The HBV replication unit and genome structure. (A) Top is the linealized HBV genome. Bottom is the 1.2 genome‐unit of HBV DNA that is enough to synthesize pregenome (pg)RNA and DNA replication. DR1 and DR2 are the direct repeats, and the epsilon stem and loop structure in pgRNA is critical for the initiation of DNA replication. (B) The open reading frames of four genes are shown.^{( 1 )} (C) Major transcripts of HBV are shown. Enh1 positively regulates three transcripts, and Enh2 mainly contributes to transcription of pgRNA and PreC‐C mRNA.^{( 9 )}

Figure 2

Host factors and functions modulated by HBx. The reported HBx‐interacting factors are shown. The functions and the targets shown in the white box are modulated by HBx. No HBx‐interacting partner related to these factors has been specified and HBx augments transcription of the factors. Some factors are described in previous reviews,^{( 2} , ^{3 )} and the HBx‐interacting proteins Skp2, p120E4F, and cFLIP were recently reported.^{( 70} , ⁷¹ , ^{72 )}

Figure 3

Mapping of the HBx sequences necessary for coactivation and ‘transactivation’. (a) The amino acid sequence of HBx and a library of the clustered alanine substitution mutants (Cm1–Cm21) are shown. Each HBx‐Cm mutant harbors six or seven amino acid substitutions in a row.^{( 27 )} Transient expression of the HBx‐Cm mutants was similar to that of the wild HBx.^{( 27 )} (b) Transcription assay in vivo using luciferase reporters. Top is the coactivation assay. HepG2 cells were transiently introduced by pGalVP16 expressing the transactivator, pFR‐luc harboring the DNA‐binding sites for Gal4 and the luciferase gene, and the HBx expression plasmid. Control is the vacant plasmid, HBx‐D1 (aa 51–154) harbors the coactivation domain, and HBx‐D5 (aa 1–50) includes the negative regulatory domain. Bottom is the ‘transactivation’ assay using AP1‐Luc reporter and the HBx expression plasmid. A series of mutants, X‐Cm1 to X‐Cm21, are shown in (a).
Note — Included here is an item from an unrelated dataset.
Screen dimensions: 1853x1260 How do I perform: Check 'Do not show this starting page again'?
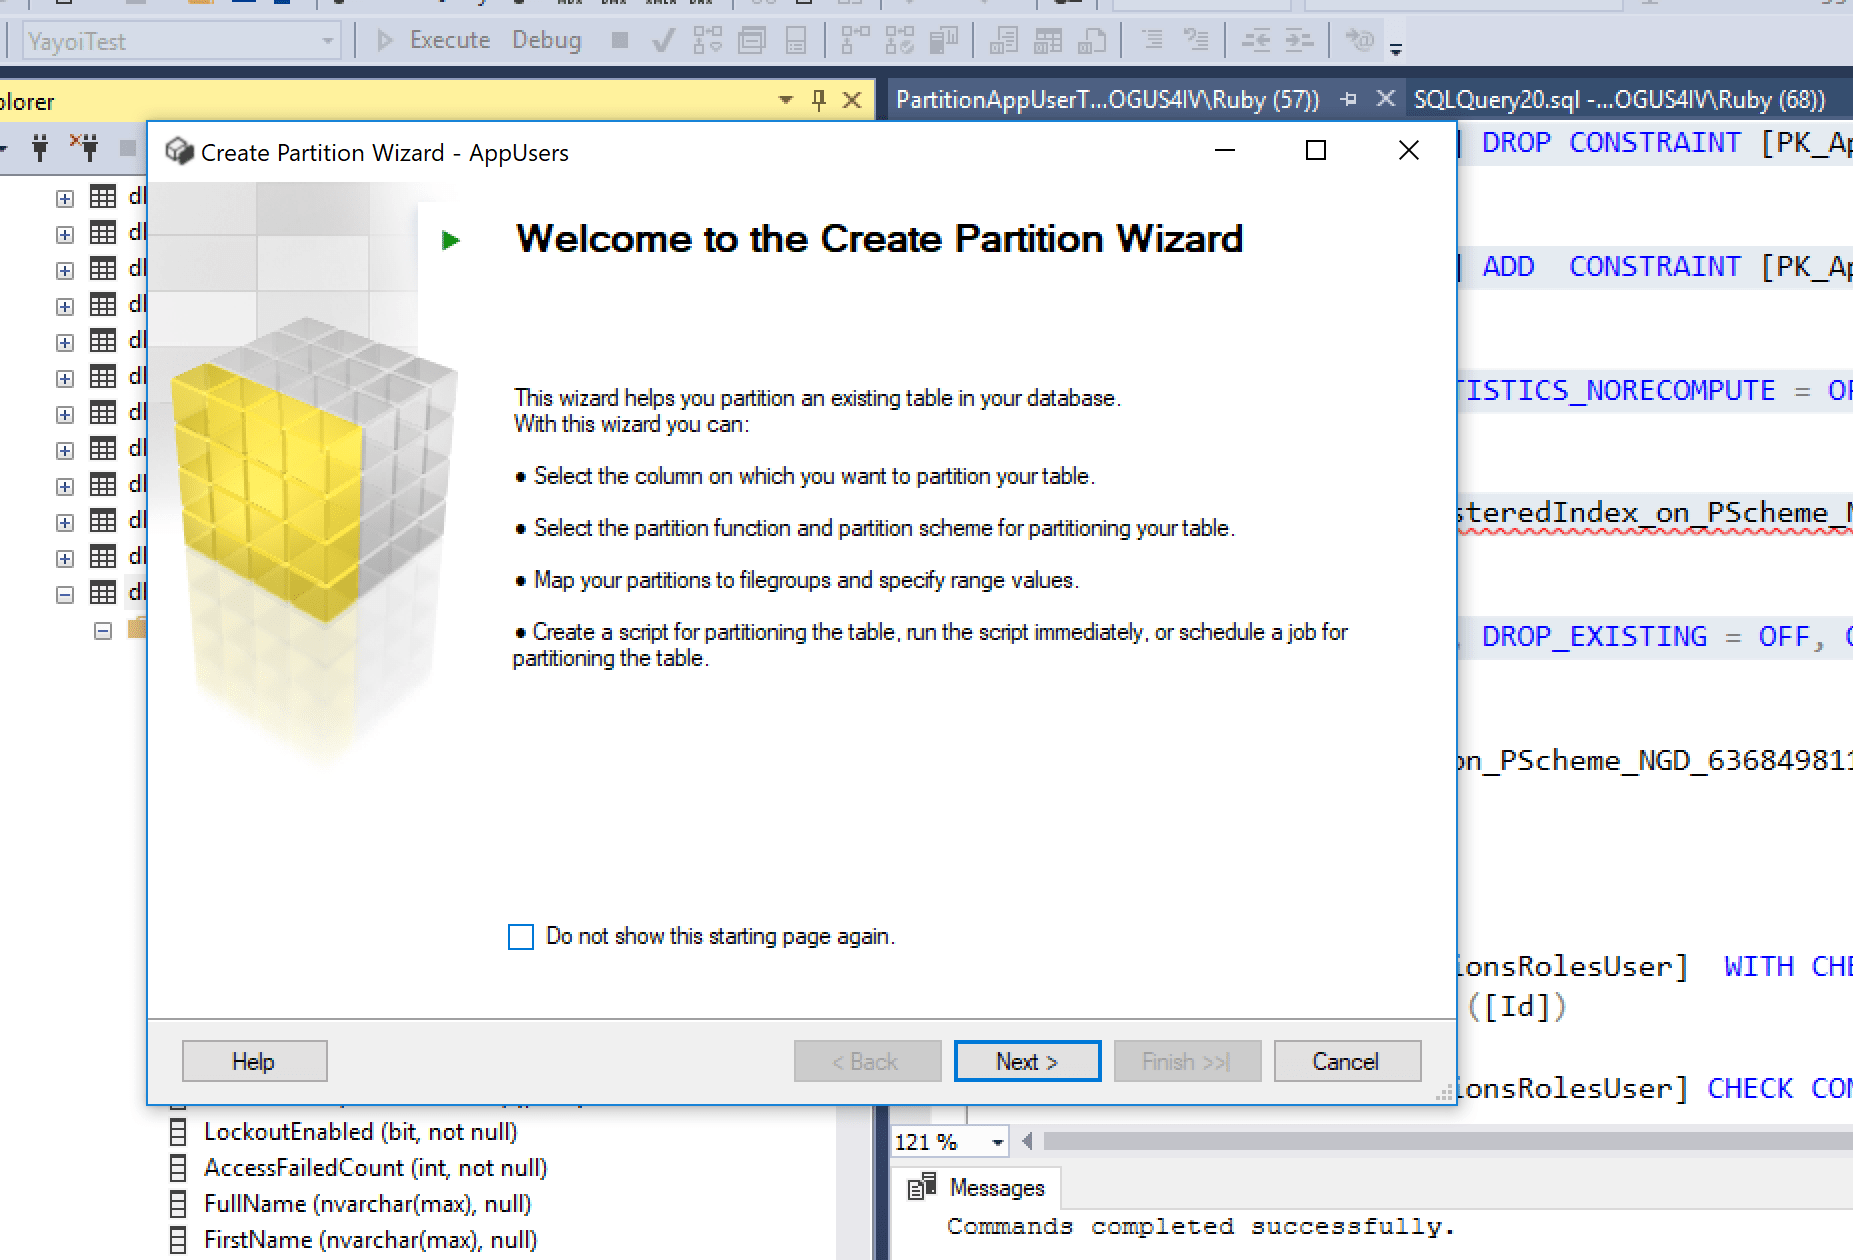coord(520,936)
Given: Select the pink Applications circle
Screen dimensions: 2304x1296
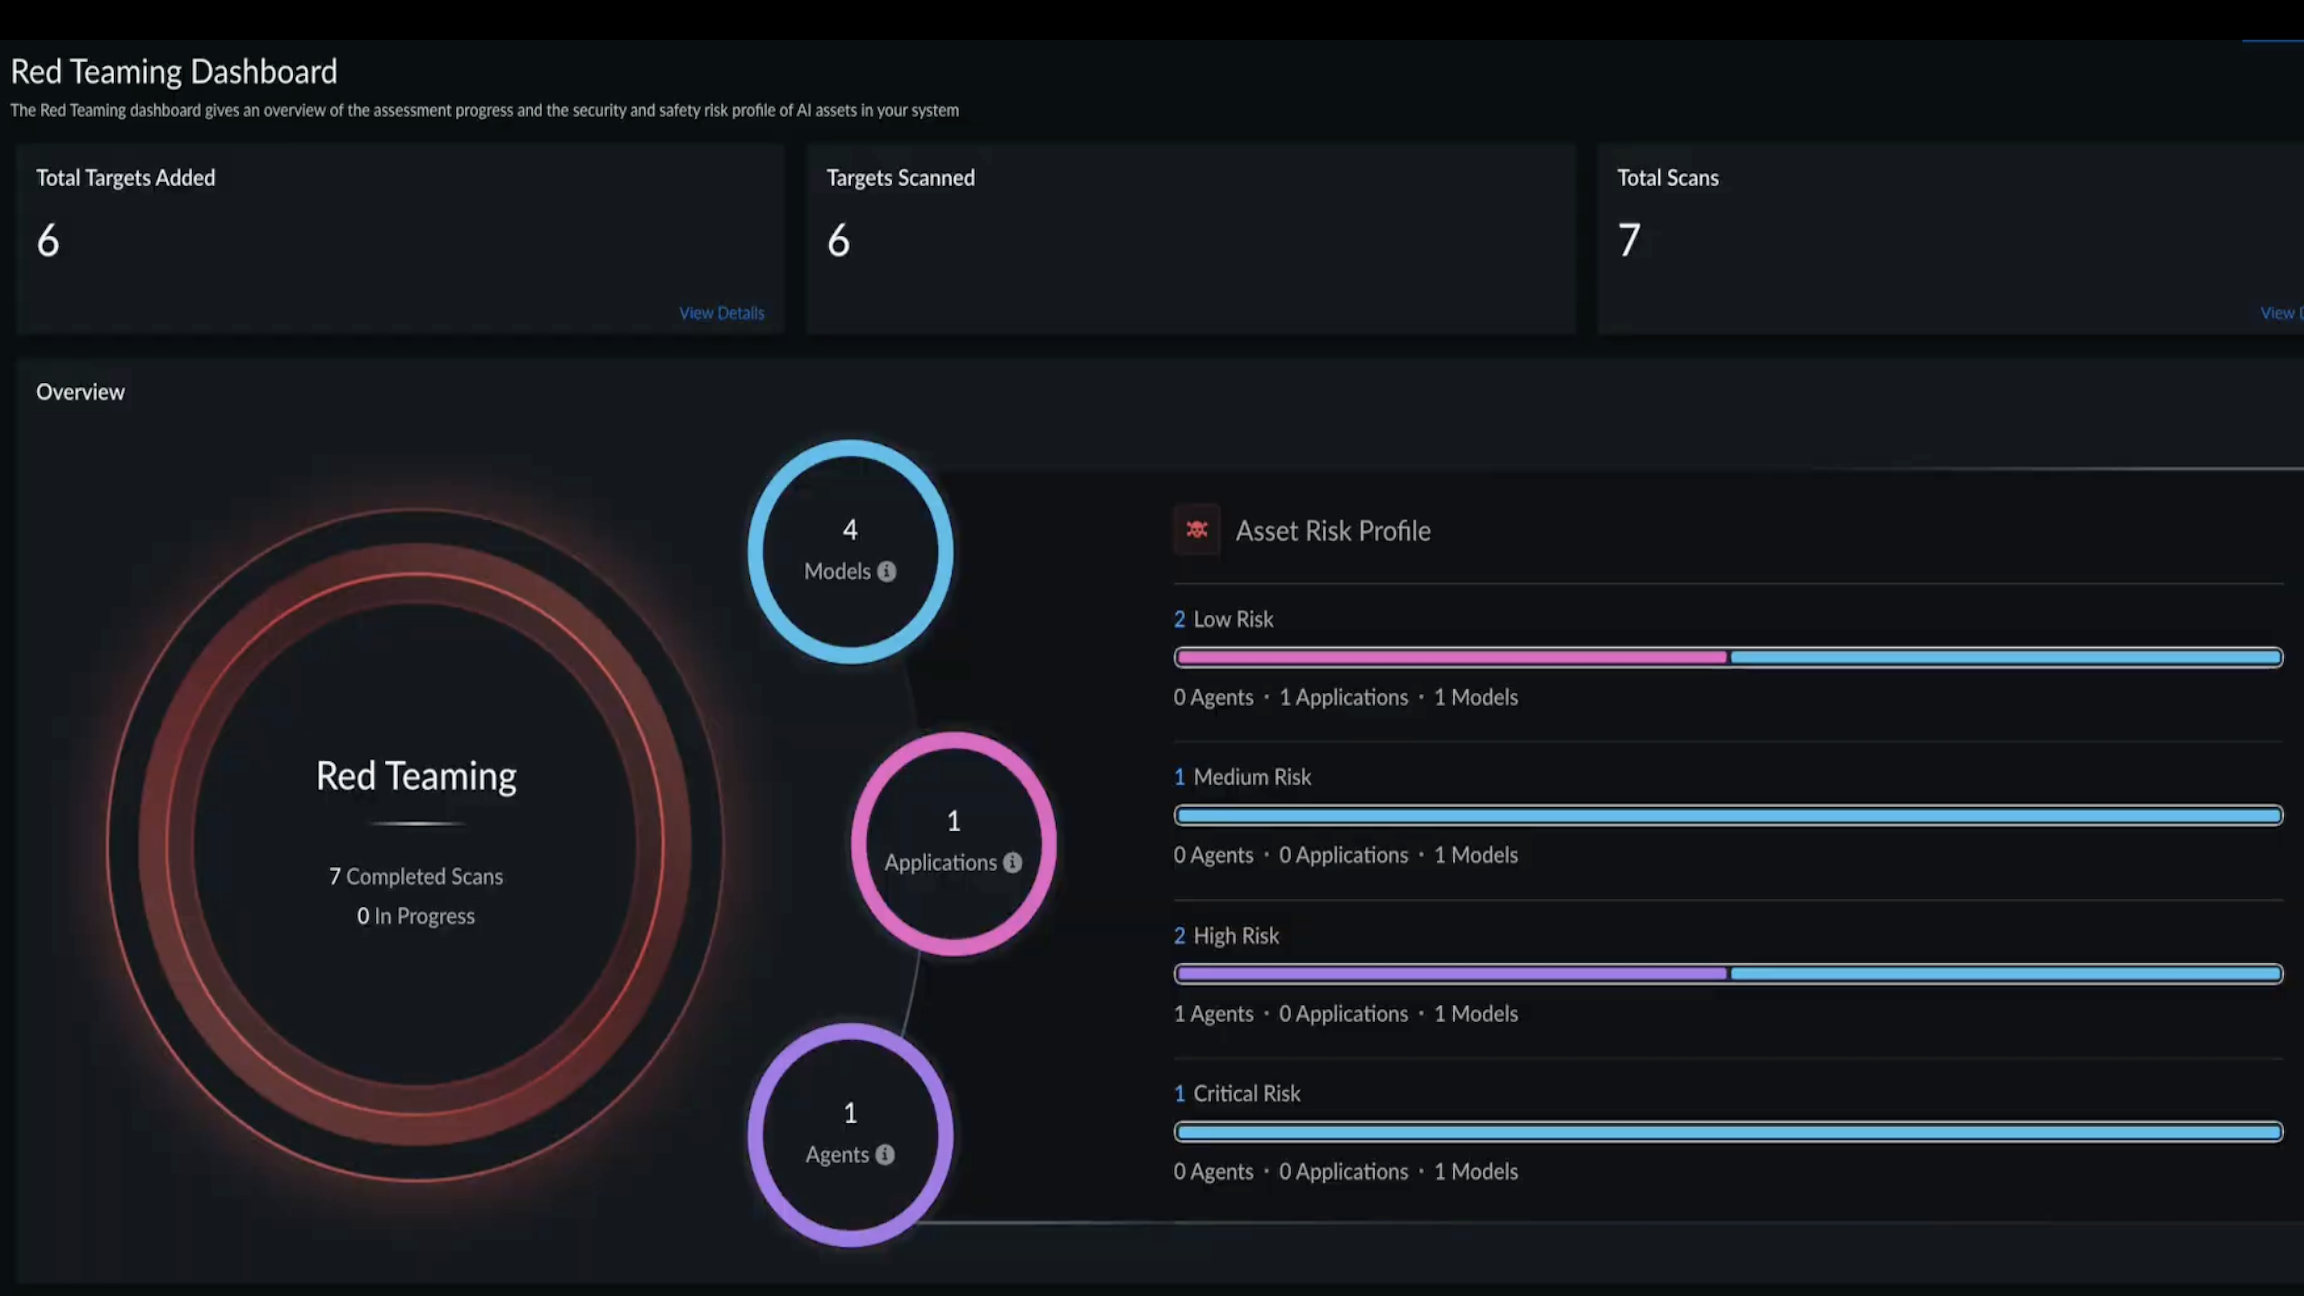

The results were according to the report by Tang et al.^{( 27 )}

Figure 4

Mapping of the HBx sequences required for the stimulation effect on HBV transcription and replication. HepG2 cells were transiently transfected with the wild‐type HBV construct payw1.2 (1.2wt, lane 1) or the HBx‐minus HBV construct payw 7 (1.2X(–), lanes 2–26) plus empty vector control (–, lanes 1 and 2), full‐length HBx expression vector (X‐wt, lane 3), different truncated HBx expression vectors (X‐D1, lane 4; X‐D5, lane 5), or a series of clustered mutated HBx expression vectors (X‐Cm1 to X‐Cm21, lanes 6–26, respectively). Top is RNA (Northern) hybridization analysis of HBV transcripts. The glyceraldehyde 3‐phosphate dehydrogenase (GAPDH) transcript was used as an internal control for RNA loading per lane. Bottom is DNA (Southern) hybridization analysis of HBV replication intermediates. HBV RC DNA, HBV relaxed circular DNA; HBV SS DNA, HBV single‐stranded DNA. The results were according to the report by Tang et al.^{( 27 )}